Der Brand von Notre-Dame: 2019

2019 · event

Der Brand von Notre-Dame: 2019

Am Abend des 15. April 2019 traten die Pariser in die Frühlingsdämmerung hinaus und mussten mitansehen, wie ihr heiligstes Bauwerk von den Flammen verzehrt wurde. Um halb sieben brach im Dachstuhl von Notre-Dame de Chartres Feuer aus, jenem erhabenen Zeugnis mittelalterlichen Glaubens und mittelalterlicher Kunstfertigkeit, das seit beinahe neun Jahrhunderten über der Seine thronte. Innerhalb weniger Minuten stürzte der markante hölzerne Vierungsturm der Kathedrale, seit dem dreizehnten Jahrhundert fester Bestandteil der Pariser Silhouette, mit einem Krachen in das Flammenmeer, das das Herz Frankreichs selbst zu erschüttern schien. An den Flussufern versammelten sich Menschenmengen, Telefone erhoben, die Stimmen verstummt, und beobachteten, wie das orangefarbene Licht über die Rosetten tanzte und der Rauch in den dunkler werdenden Himmel emporstieg.

Im Laufe der Nacht griff das Feuer weiter um sich, während die Feuerwehrleute darum kämpften, den Brand innerhalb der steinernen Mauern der Kathedrale einzudämmen. Das jahrhundertealte hölzerne Dachwerk brannte mit ungeheurer Wucht und drohte, die beiden Westtürme zum Einsturz zu bringen und die Kreuzrippengewölbe darunter zu zerstören. Doch die altehrwürdige Architektur der Kathedrale, jene Steine, die schon Kriege und Revolutionen überdauert hatten, erwies sich als widerstandsfähig.
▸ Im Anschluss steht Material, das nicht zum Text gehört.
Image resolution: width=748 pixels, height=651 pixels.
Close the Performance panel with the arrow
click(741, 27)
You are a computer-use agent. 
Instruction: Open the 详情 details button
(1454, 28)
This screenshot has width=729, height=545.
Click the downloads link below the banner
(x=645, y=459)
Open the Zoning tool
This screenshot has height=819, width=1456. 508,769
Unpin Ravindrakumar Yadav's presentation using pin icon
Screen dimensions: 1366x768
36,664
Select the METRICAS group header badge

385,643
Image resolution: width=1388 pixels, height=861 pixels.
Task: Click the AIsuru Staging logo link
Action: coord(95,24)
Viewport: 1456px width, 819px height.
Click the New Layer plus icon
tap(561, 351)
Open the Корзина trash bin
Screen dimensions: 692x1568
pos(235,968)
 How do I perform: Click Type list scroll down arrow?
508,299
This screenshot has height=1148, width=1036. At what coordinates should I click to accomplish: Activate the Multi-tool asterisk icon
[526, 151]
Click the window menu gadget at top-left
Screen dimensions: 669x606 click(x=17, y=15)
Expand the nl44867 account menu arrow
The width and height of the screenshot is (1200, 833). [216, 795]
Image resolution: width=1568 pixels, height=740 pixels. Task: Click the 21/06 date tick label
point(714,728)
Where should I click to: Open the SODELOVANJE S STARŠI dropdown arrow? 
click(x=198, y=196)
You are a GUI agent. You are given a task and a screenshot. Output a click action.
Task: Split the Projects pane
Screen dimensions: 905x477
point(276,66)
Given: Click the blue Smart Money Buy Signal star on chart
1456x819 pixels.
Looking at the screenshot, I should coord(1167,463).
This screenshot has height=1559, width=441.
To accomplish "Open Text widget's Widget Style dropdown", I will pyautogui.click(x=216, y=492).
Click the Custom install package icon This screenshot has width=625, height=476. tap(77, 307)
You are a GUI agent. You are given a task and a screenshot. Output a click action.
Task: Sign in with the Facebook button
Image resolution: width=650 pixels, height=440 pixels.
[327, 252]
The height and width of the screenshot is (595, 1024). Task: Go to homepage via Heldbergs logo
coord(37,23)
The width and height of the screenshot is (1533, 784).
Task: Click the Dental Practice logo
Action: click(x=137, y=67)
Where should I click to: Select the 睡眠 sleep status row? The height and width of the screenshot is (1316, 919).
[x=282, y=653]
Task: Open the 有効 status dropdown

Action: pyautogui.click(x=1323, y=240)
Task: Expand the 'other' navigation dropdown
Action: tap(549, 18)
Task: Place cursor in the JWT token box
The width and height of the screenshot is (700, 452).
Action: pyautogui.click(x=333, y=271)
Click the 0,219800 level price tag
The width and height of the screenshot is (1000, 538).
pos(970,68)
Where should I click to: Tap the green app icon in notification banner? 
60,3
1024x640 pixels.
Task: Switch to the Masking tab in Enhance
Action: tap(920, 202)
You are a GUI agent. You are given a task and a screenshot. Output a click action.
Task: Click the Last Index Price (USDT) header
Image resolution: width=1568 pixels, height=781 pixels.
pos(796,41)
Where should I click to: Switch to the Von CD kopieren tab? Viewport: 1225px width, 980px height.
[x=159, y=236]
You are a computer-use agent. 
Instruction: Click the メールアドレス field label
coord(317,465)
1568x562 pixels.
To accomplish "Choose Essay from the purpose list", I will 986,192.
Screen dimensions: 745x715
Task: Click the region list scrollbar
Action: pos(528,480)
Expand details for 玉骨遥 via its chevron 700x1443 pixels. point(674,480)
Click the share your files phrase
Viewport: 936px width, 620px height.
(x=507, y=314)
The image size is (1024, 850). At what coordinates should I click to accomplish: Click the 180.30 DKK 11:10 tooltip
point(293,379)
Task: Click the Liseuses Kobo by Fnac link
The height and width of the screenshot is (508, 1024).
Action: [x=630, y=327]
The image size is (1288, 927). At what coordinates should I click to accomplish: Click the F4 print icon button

Bei Tagesanbruch stand das Bauwerk noch, wenn auch von der Katastrophe gezeichnet: das Dach verschwunden, das Innere verkohlt, der Turm dahin.

In den folgenden Tagen trauerte die Welt gemeinsam mit Frankreich. Spenden strömten aus aller Welt herbei, Zusagen, wiederaufzubauen, was das Feuer verwüstet hatte. Der Brand von Notre-Dame überstieg die nationale Trauer, er berührte etwas Universelles im menschlichen Geist, den Schmerz, Schönheit in Gefahr zu sehen, Geschichte bedroht, Kontinuität unterbrochen. Doch aus dem Rauch erhob sich eine unerwartete Gnade: die gemeinsame Entschlossenheit, wiederherzustellen, was Generationen erbaut hatten, damit auch künftige Kinder die Erhabenheit der wiedergeborenen Kathedrale erleben könnten.